§ **WHAT YOU WILL DO**
The answer must consist of every line below that contains the word "Política".

※

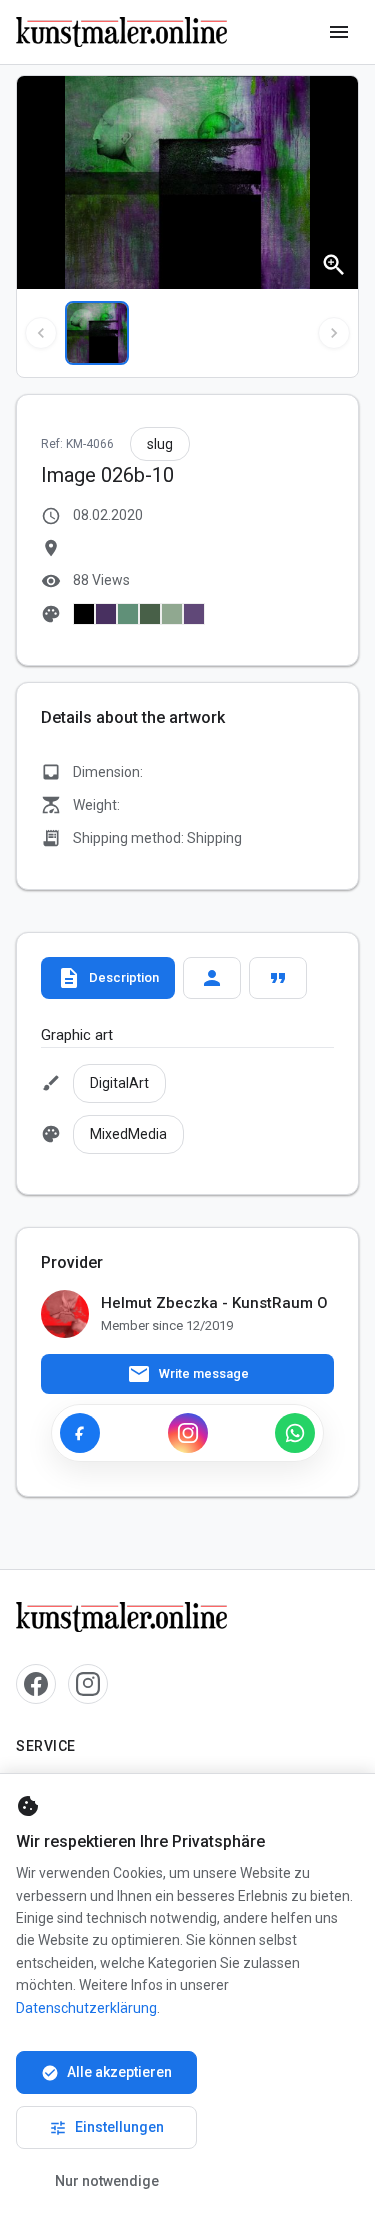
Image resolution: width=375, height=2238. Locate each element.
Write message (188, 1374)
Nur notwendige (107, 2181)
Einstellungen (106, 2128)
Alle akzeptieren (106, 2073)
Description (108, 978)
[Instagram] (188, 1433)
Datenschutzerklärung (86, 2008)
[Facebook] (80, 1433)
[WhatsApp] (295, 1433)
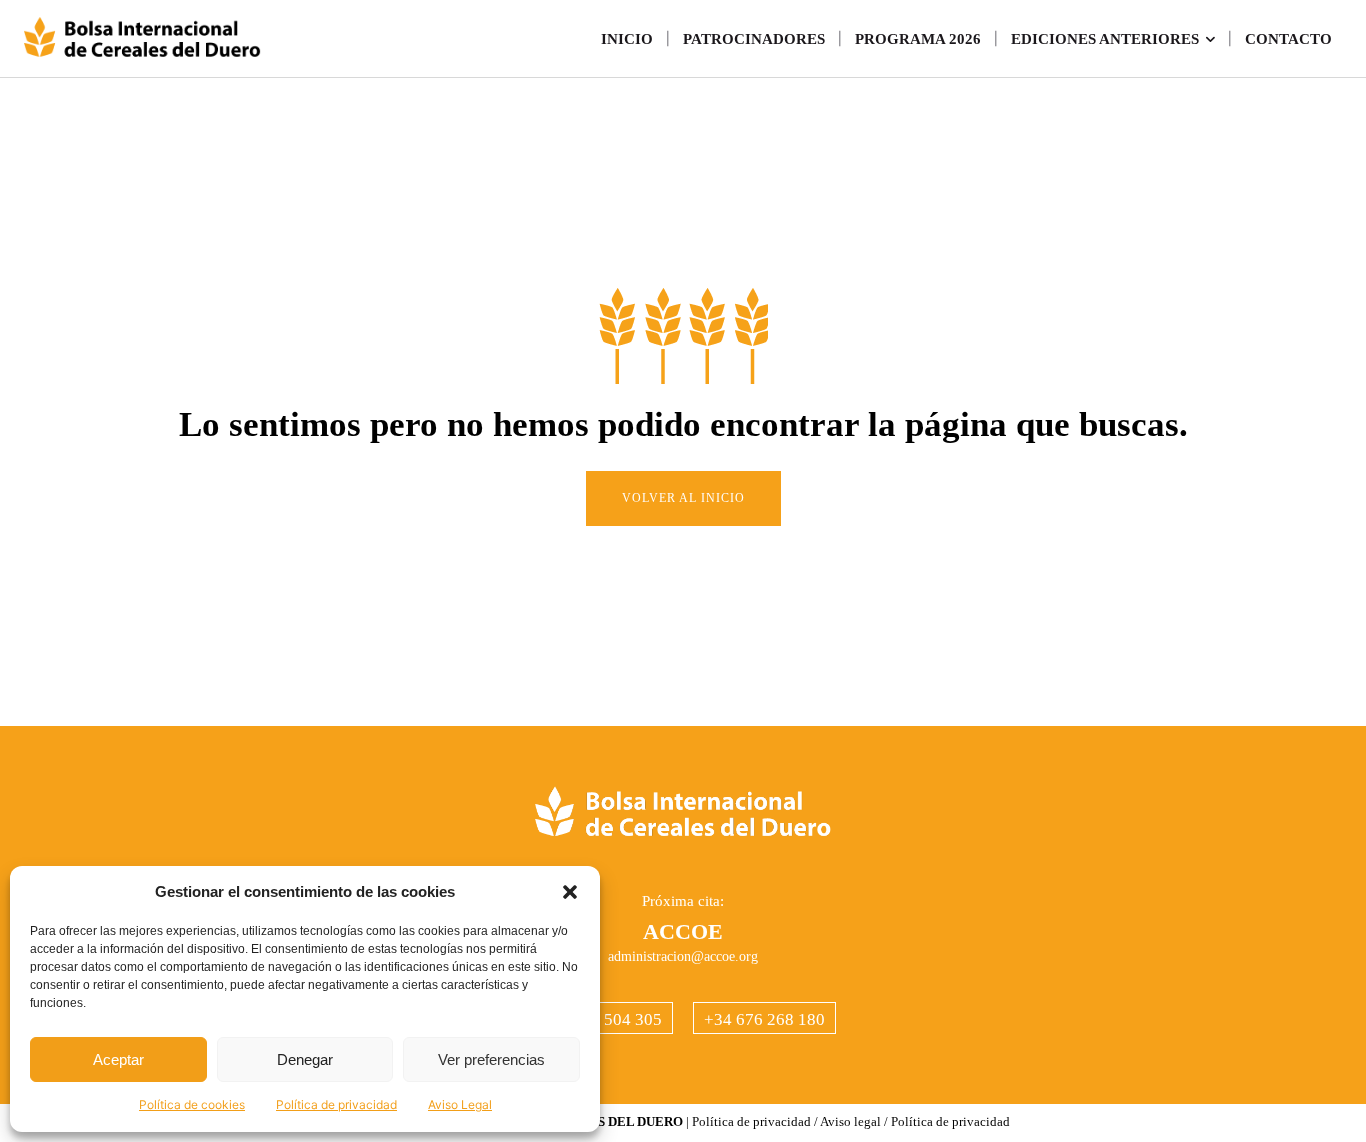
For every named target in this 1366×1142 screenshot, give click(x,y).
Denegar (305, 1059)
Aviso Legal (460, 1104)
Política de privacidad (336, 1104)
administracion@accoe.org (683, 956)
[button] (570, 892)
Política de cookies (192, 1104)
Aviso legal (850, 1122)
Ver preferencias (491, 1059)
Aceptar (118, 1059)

※

§ **TASK RESULT**
Política de privacidad (336, 1104)
Política de cookies (192, 1104)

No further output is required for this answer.